ALBANY -- As part of a tougher stance on combating employees or applicants who have questionable backgrounds, Dougherty County School System employees would soon be paying a $53 fingerprinting fee about every two years.
The fee would cover the expense the school system is taking to conduct national criminal background checks on applicants and current employees. Most school systems do only a free state check, Human Resources Director Tracy S. Williams said.
The proposal was recommended by Williams and was approved 3-0 by the Board of Education's Personnel Committee in a Friday morning meeting. Board members Anita Williams-Brown, Michael Windom and Emily McAfee make up the Personnel Committee.
Williams-Brown questioned employees having to pay the $53 fee.
Current certified employees would be required to pay the fee every time their contract comes up for renewal and classified employees would be required every two years.

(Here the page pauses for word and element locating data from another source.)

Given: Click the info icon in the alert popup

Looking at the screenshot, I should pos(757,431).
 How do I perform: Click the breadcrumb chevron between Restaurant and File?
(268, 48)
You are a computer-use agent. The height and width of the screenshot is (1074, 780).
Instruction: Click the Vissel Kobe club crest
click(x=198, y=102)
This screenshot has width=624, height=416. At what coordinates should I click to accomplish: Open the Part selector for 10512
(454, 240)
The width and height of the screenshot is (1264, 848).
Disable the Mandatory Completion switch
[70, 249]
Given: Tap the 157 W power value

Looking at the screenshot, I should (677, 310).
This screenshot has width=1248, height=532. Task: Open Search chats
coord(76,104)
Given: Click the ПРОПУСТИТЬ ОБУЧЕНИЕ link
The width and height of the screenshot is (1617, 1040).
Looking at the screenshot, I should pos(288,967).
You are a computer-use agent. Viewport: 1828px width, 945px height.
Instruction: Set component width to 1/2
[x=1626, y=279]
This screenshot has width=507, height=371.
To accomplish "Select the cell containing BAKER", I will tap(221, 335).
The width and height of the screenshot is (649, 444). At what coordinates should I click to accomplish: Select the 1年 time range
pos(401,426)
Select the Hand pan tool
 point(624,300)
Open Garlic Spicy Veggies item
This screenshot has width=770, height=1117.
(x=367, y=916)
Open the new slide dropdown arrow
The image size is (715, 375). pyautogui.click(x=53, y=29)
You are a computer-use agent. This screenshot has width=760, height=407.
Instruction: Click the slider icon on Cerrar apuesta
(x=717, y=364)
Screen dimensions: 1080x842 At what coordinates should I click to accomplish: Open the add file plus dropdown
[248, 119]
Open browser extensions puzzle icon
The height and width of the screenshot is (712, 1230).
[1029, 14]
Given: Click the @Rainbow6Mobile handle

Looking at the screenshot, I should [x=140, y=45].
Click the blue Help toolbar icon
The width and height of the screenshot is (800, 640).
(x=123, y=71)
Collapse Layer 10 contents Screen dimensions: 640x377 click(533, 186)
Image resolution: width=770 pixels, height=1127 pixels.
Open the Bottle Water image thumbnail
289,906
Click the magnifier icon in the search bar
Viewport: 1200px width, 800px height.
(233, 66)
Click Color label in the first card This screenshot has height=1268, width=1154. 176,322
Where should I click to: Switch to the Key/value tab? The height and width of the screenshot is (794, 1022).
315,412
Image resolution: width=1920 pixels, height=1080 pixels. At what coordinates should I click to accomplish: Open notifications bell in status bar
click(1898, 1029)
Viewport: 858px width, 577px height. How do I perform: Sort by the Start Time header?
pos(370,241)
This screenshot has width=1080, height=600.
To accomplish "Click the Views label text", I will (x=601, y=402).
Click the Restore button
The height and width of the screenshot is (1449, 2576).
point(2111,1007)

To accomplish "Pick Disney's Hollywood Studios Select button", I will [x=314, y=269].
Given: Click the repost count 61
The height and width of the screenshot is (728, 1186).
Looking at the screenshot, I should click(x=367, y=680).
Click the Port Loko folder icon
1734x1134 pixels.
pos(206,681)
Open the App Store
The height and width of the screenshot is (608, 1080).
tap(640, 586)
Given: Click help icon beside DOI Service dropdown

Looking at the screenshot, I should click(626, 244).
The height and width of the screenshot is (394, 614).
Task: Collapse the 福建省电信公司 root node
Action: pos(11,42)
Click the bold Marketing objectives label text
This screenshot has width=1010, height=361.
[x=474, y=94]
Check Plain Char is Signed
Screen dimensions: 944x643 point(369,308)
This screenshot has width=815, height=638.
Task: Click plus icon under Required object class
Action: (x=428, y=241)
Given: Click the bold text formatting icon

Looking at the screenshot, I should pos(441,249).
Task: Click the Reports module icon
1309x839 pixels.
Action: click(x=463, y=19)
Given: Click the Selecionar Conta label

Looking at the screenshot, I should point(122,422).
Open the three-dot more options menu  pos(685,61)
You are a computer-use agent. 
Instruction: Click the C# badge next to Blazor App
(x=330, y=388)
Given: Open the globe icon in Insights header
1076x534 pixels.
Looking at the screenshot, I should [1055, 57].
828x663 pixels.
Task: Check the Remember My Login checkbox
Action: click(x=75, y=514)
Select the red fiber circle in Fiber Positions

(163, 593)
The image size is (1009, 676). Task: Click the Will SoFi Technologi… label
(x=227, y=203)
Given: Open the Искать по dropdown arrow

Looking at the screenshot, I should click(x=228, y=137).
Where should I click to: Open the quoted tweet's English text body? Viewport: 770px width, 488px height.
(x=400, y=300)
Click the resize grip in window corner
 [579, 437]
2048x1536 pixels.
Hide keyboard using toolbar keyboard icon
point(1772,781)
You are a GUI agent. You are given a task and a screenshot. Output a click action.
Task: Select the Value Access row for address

"Running the background check every two years will be costly to everyone," Brown-Williams said.
"I don't think the system should pay," McAfee said of the background fee.
Dougherty Executive Director of Operations and Business Services Robert Lloyd said the background check fee simply would be "a condition of (being able to) work (for the DCSS)."
McAfee found the fee justifiable.
"It seems to be everyone wants us to be impeccable," she said. "Nobody gets a free lunch, it's a cost of doing business. ... It's for the safety of the children."
Superintendent Sally Whatley added: "It's a minimal fee. It raises us to a new level of security."
Later in the meeting, Williams-Brown suggested doing random drug testing for teachers and coaches since the system currently only tests bus drivers and police officers.
"I know it could be expensive, but because they have access to children...," she said.
The Personnel Committee also recommended other changes to the language of the proposed personnel policy. These related to provisional hiring, criminal backgrounds, reporting all allegations of and
circumstances concerning crimes and criminal offenses, and drug-free workplace.
Williams also requested and approved unanimous recommendations to write up proposals for requiring employees seeking to retire to give 120-day notice and automating the lateral transfer process to another school when an opening occurs.
Williams also told the committee about how purging the school system's substitute list from 700 names would be more cost effective since DCSS is paying an administrative cost for the number of subs it maintains on its list, Williams said.
Late in the meeting, Windom also suggested he would like notification of job openings in the school system when they arise.
"Just add it to what we're already getting," he said. "We get notice of who's leaving and retiring."
Williams-Brown said knowing the exact areas of the opening would be beneficial as well.
"We can do that easily," Williams said.
All the recommendations made at the Personnel Committee meeting will be brought before the full school board at upcoming meetings.